Design Patterns attempt to take the art and science of writing code and turn it into an engineering discipline. Despite arguments to the contrary, computer science is not engineering. Engineering involves applying the same rules (gravity, chemistry, physics) to a large number of experiments and testing their results. Engineers can make predictions based upon scant evidence, like testing a few i-beams or wafers to test the whole, to make assumptions about the quality of a product.

Computer science is not yet engineering. The closest I have seen to real engineering is at Google, where statistics play a role in what they do. At many companies, they test several web page designs on the users to see which one works for the user. This is heading in the right direction. Engineering has little to do with writing code. Writing code in the right way enables good engineering to occur outside the code.

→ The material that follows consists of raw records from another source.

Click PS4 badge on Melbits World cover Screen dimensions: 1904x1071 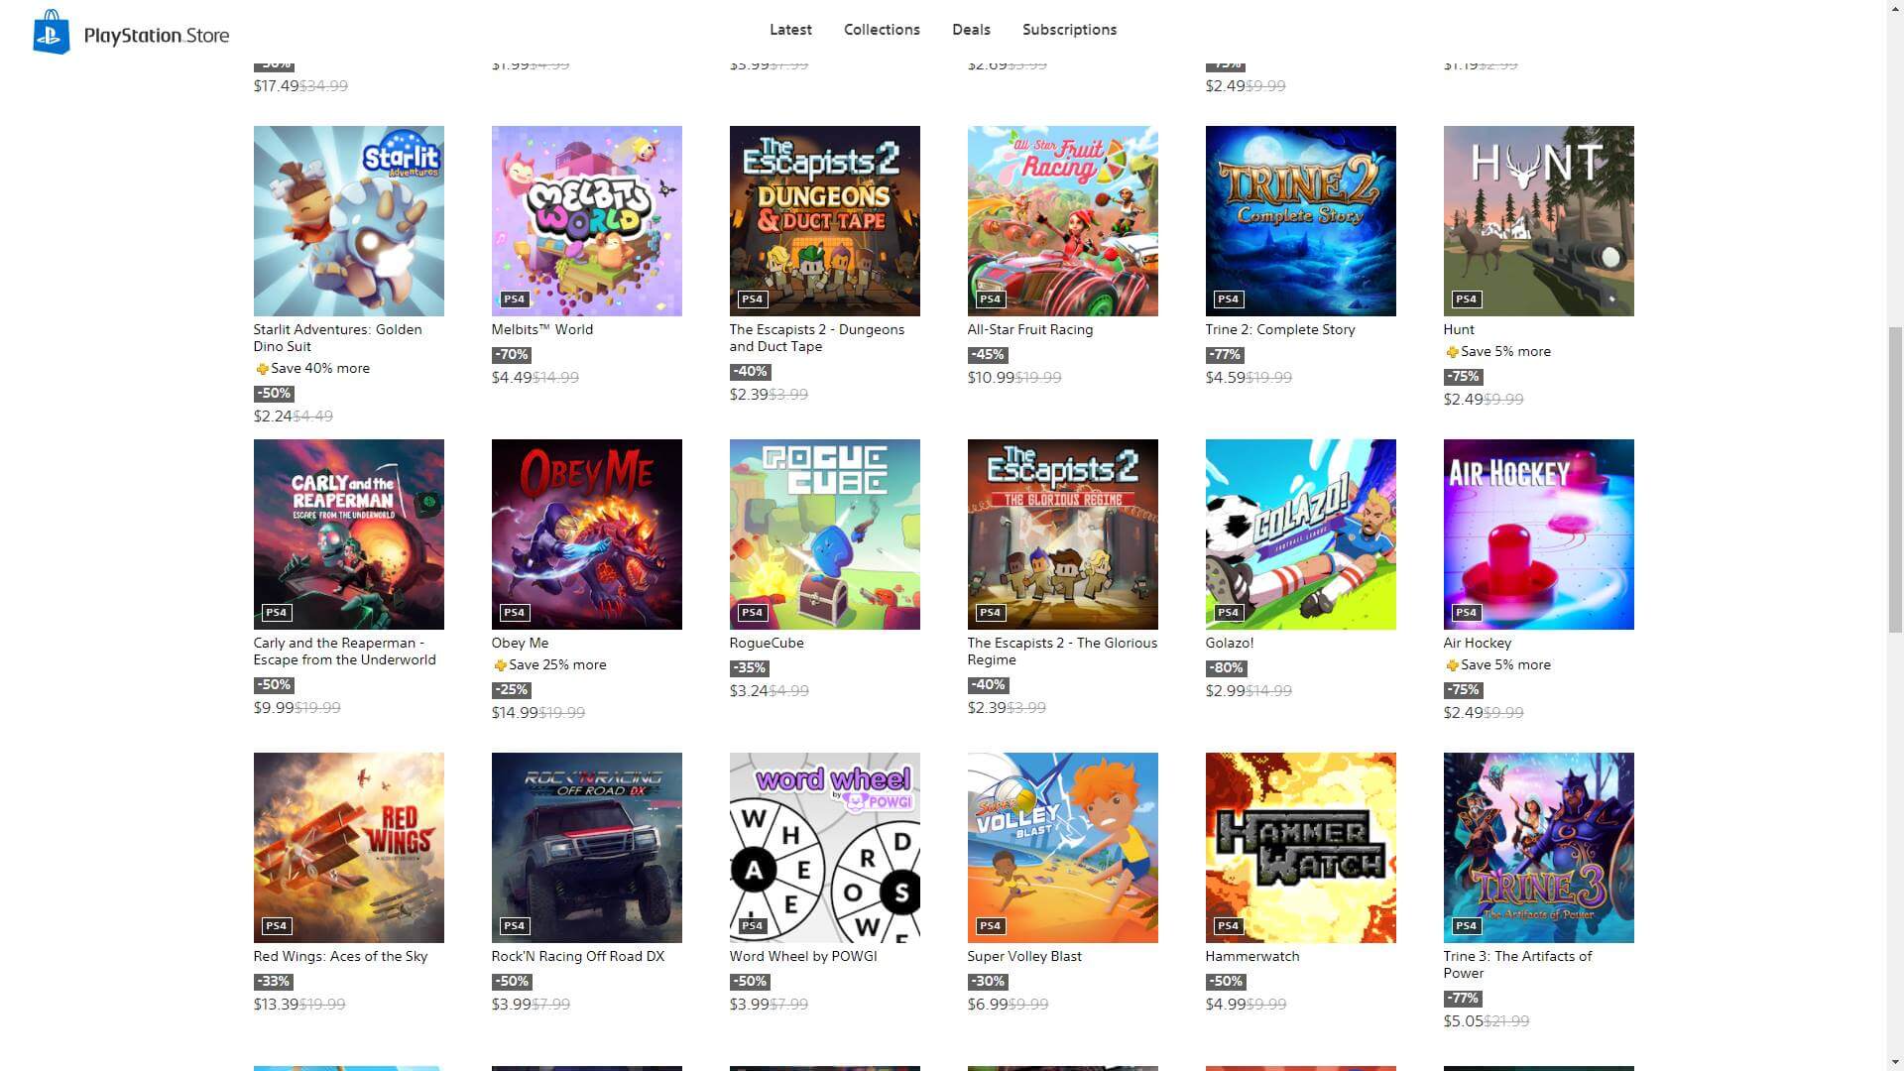click(514, 299)
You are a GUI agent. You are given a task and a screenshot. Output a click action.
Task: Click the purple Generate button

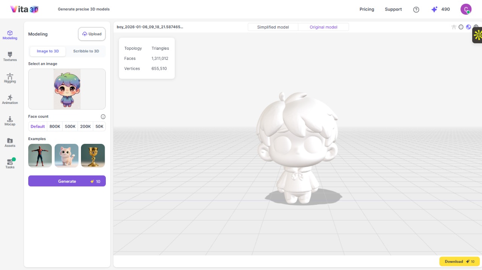[x=67, y=181]
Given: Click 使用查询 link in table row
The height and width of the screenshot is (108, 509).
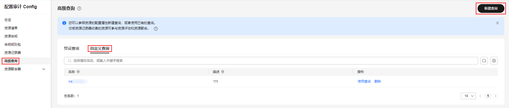Looking at the screenshot, I should click(364, 81).
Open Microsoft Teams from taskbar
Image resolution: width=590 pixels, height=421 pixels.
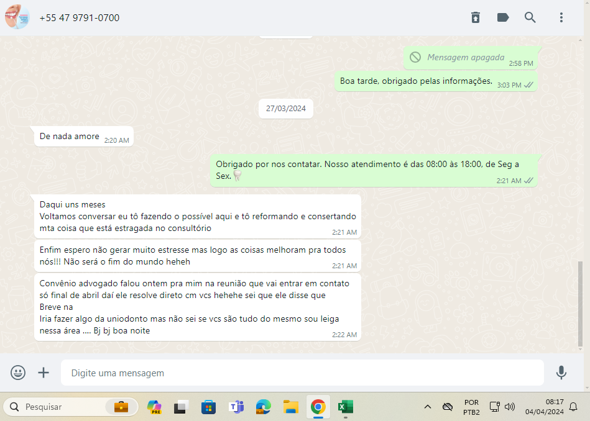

Adding design Patterns to working code to impress your boss creates code bloat. This leads to my favorite Anti Pattern: writing too many design patterns in your code.

1 Comment »

  1. Christopher Hogan said,

    September 5, 2007 at 3:42 am

    One of the primary reasons design patterns exist is to enhance the legibility of a codebase. I’ve seen programmers that beat the dead horse of decorator, and bury their head in the ant hill of command chain patterns. Alas… if they are used correctly / responsibly, OOP Patterns can explicate the conceptual design of a software system effectively, and lay out interface actions without having to develop extensive documentation for systems/ subsystems. In environments where projects are extremely time sensitive, and programmers don’t have time to write external docs due to deadlines, pattern use should assist other programmers by providing a calculated and easily interpretable roadmap in the code itself. Long story short, the code should document itself if you really know what your doing.

    As far as code bloat goes, there are solutions to that. Zend Optimizers?
    Mod_Gzip? Custom Encoding? I think you can do far more damage with procedural programming, especially when it comes to security bugs.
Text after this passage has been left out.